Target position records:
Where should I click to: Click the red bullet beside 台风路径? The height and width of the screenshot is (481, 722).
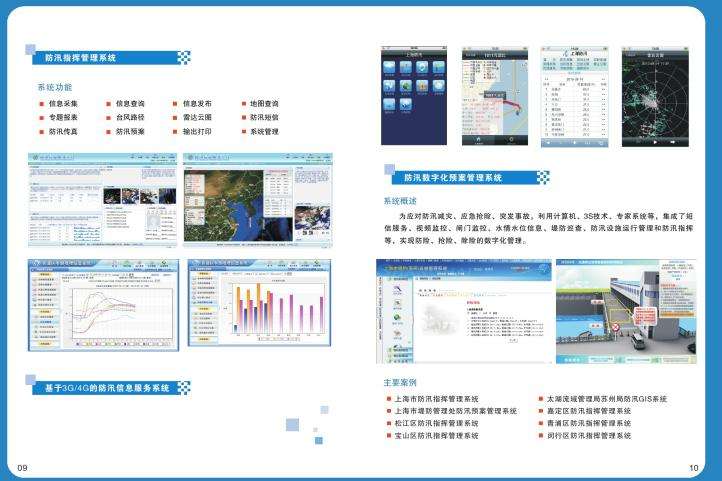pyautogui.click(x=108, y=117)
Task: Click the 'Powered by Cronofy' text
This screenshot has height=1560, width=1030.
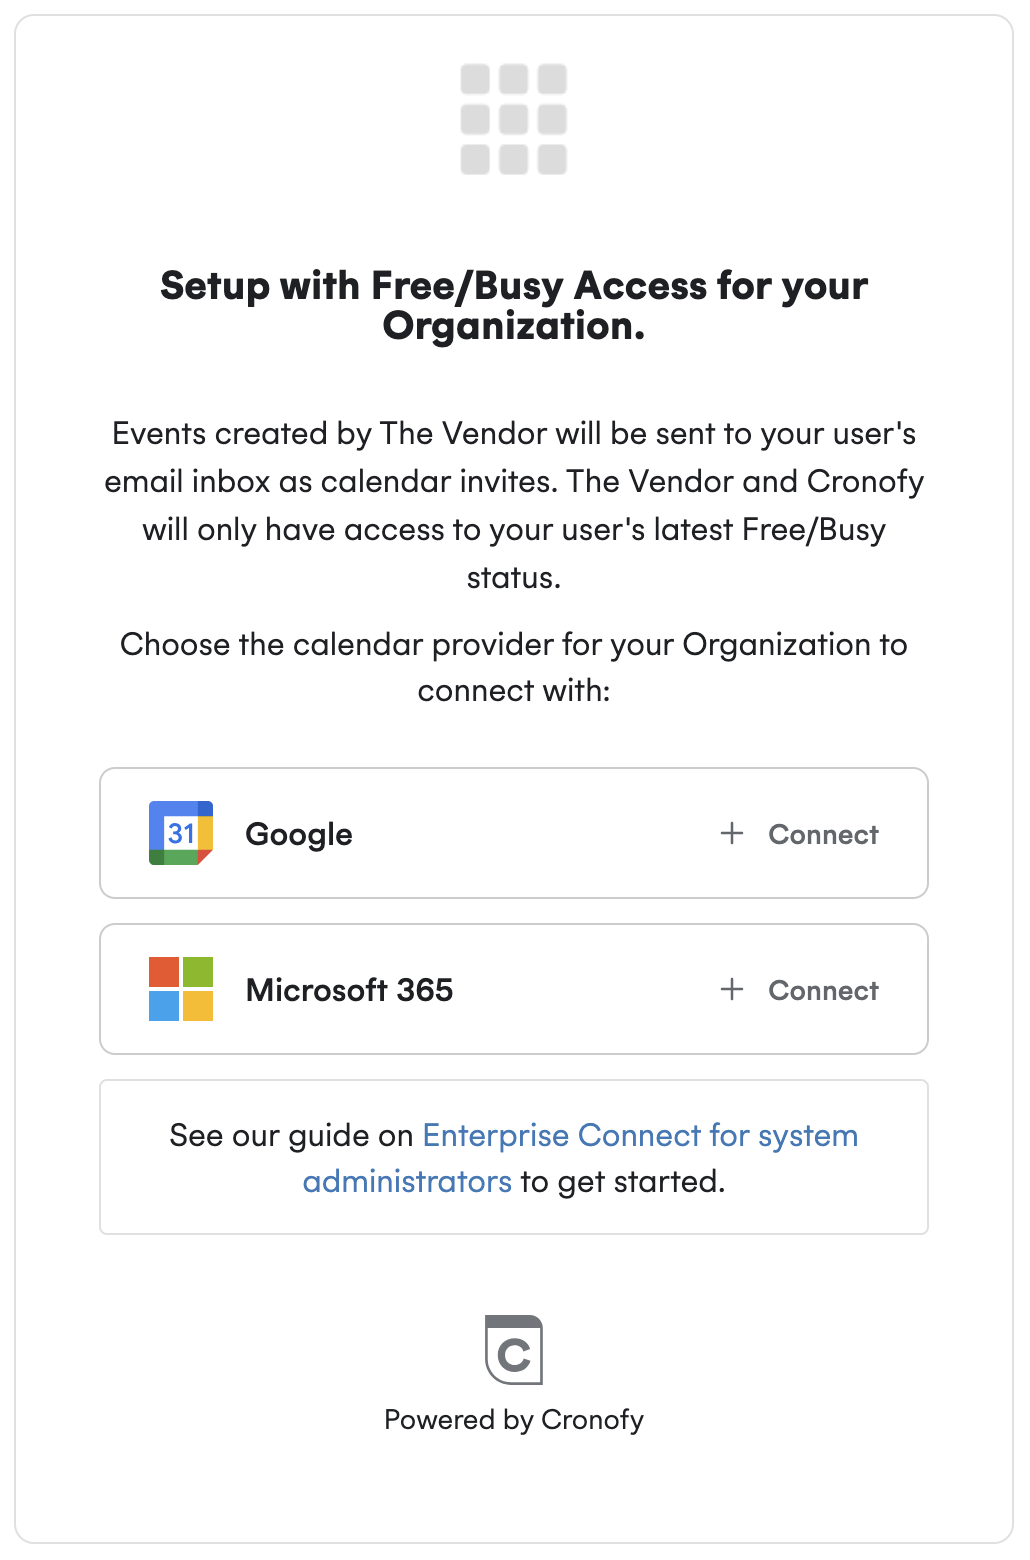Action: click(x=514, y=1420)
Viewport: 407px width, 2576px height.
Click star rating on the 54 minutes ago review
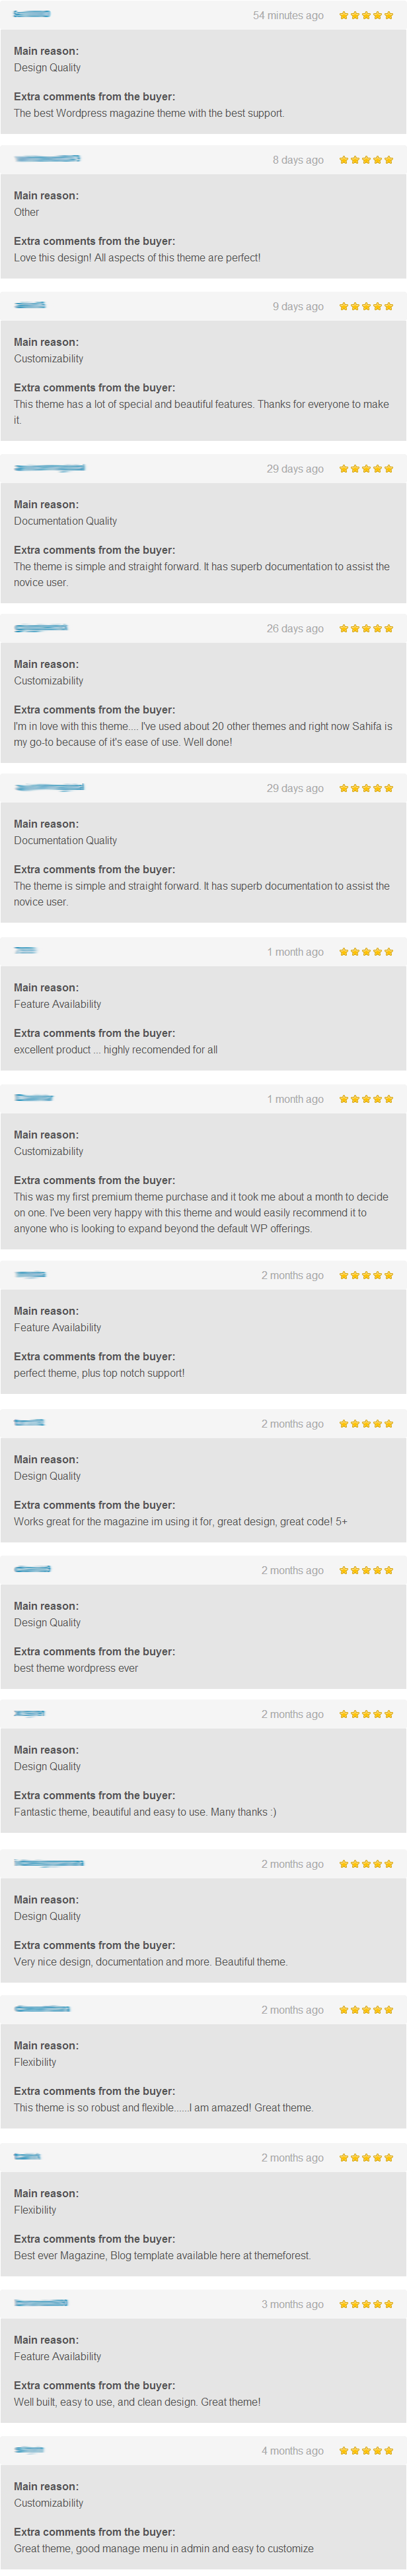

Problem details —
Write out all the rows above again, requests included, and raise every coordinate in the answers by 6. Leave the pictures out.

Full answer —
Where should I click to: Click the red bullet beside 台风路径? The height and width of the screenshot is (481, 722).
pyautogui.click(x=114, y=123)
Task: Click the 'Powered by Cronofy' text
This screenshot has height=1560, width=1030.
Action: click(x=520, y=1426)
Viewport: 407px width, 2576px height.
Click star rating on the 54 minutes ago review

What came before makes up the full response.